===== Auszug

# Sh Script in JSON Datei



## Lia (17. Apr 2019)

Hi,

kann ich in einer JSON Datei einen Pfad angeben?

"Name" : "folder/name.sh"

Vielen Dank und Liebe Grüße
Lia


----------



## Robat (17. Apr 2019)

Klar warum nicht? Ist ja im Endeffekt auch nur ein String


----------



## Lia (17. Apr 2019)

@Robat OK, wollte nur nochmal sicher gehen  danke 

Dh ich kann im Java Programm quasi dieses Skript ausführen richtig ??


----------



## Robat (17. Apr 2019)

Wenn das Skript an dieser Stelle liegt, ja


----------



## mihe7 (17. Apr 2019)

Lia hat gesagt.:


> Dh ich kann im Java Programm quasi dieses Skript ausführen richtig ??


Warum sollte man das tun wollen?


----------



## Lia (17. Apr 2019)

Das entsprechende Skript soll auf einem anderen Server ausgeführt werden


----------



## mihe7 (17. Apr 2019)

Lia hat gesagt.:


> Das entsprechende Skript soll auf einem anderen Server ausgeführt werden


Ja, das war mir schon klar  Aber was ist der Sinn des Ganzen? Ich hätte damit ein kleines Sicherheitsproblem.


----------



## Lia (18. Apr 2019)

Also bitte korriegere mich wenn ich etwas dummes sage
Ich habe in einem Ordner in Eclpse ein Programm also auch eine Java Klasse .. dann wollte ich in einer json Datei ein shell Script angeben. Und dieses Programm erstmal als jar datei umwandeln und dann auf einem anderen Server ausführen.. ich weiß noch nicht genau wie das alles laufen soll, bin noch komplet neu in dem thema, aber wollte eifnach mal etwas rumprobieren


----------



## mihe7 (18. Apr 2019)

Jetzt mal langsam. Dazu bräuchtest Du natürlich eine Serverkomponente, die das JSON liest und das darin angegebene Script ausführt.

Du müsstest uns schon verraten, was Dein Gesamtvorhaben ist. Vermutlich bist Du nämlich auf dem Holzweg


----------



## kneitzel (18. Apr 2019)

Also ich kann Deinen Gedankengängen gerade nicht folgen.

Hast Du eine Server <-> Client Struktur und möchtest einen zentralen Server haben, der dann anderen Systemen sagen kann, was diese tun sollen?

Oder hast Du mehr den Fall, dass Du einen Entwicklungsrechner hast. Diesen nutzt du um in Eclipse ein Java Programm zu schreiben, welches dann am Ende als jar Datei zu anderen Systemen geht um da dann ausgeführt zu werden?

==========
===== Daten

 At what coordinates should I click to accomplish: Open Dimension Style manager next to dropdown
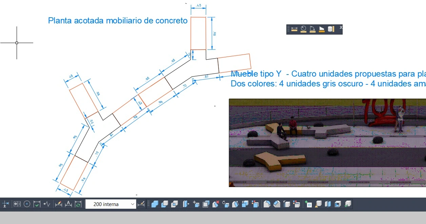click(x=141, y=204)

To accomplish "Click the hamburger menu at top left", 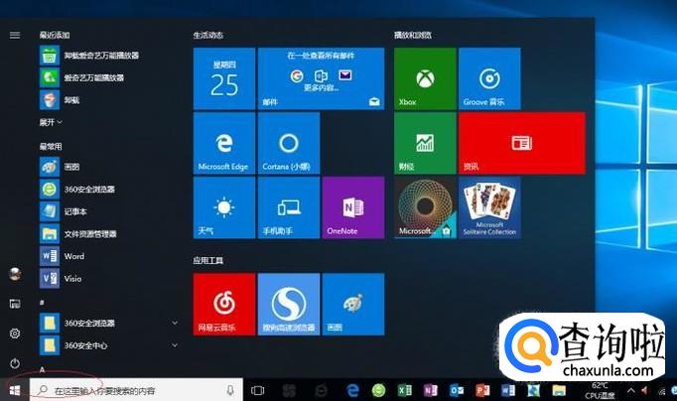I will pos(15,35).
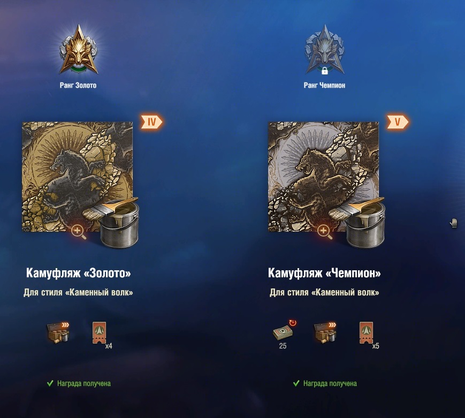Click the Champion «Награда получена» status
465x418 pixels.
pos(325,384)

==========

■ Zu erledigende Aufgaben:
- a) Beantworte diese Fragen zum Forumsthread über das Shell-Skript in der JSON-Datei.
(i) Womit begründet Robat, dass man in einer JSON-Datei einen Pfad angeben kann?
(ii) Wo soll das Skript nach Lias Angabe ausgeführt werden?
(iii) Was bräuchte Lia laut mihe7 für ihr Vorhaben?
- b) Setze den Forumsthread über das Shell-Skript in der JSON-Datei nach seinem letzten Satz fort.
Die Datensätze stammen aus einer anderen Quelle.

■ Erwartete Ergebnisse:
- a)
(i) Der Pfad ist im Endeffekt auch nur ein String.
(ii) Auf einem anderen Server.
(iii) Eine Serverkomponente, die das JSON liest und das darin angegebene Script ausführt.

- b)
Alles beides geht. Bei ersterem ist es aber eher unüblich, einen Java Client zu nutzen, da hier die Anforderungen zu komplex sind. Da sind native Applikationen (SCCM*, jamf PRO*, ...) oder gar reine scripts (Munki*) üblich. Der zweite Fall ist natürlich trivialer, aber Du hast da natürlich auf jedem System, auf dem du das jar ausführen willst, die Voraussetzung, dass Java installiert ist in einer passenden Version. Daher wäre da die Frage, wieso nicht einfach direkt ein Script verwendet wird....

Viele Grüße,

Konrad 

*) Einfach ein paar Verwaltungs-Tools, die ich so kenne. SCCM ist von Microsoft und eine reine native Entwicklung, jamf PRO hat den java basierenden Server und native clients. Munki ist ein interessantes Open Source Produkt für Macs, welches Clientseitig nur Scripts hat und Server Seitig nur eine reine Dateistuktur benötigt) Davon aber bitte nicht verwirren lassen.


----------



## Lia (8. Mai 2019)

Hi Konrad 

Ja genau es ist der zweite Fall. Ich würde gerne das Java script auf dem Test Server ausführen. Und diese dann als jar File auf dem Testserver starten..

Hierfür kann ich den Process Builder nutzen richtig ??  Kann man dem Process builder als Parameter auch einen Pfad geben ? Wo das entsprechende Skript liegt welches er ausführen soll?

Liebe Grüße
Lia


----------



## mihe7 (8. Mai 2019)

Wieso kopierst Du nicht einfach die Datei auf den Testserver und führst sie dort aus?!?


----------



## Lia (8. Mai 2019)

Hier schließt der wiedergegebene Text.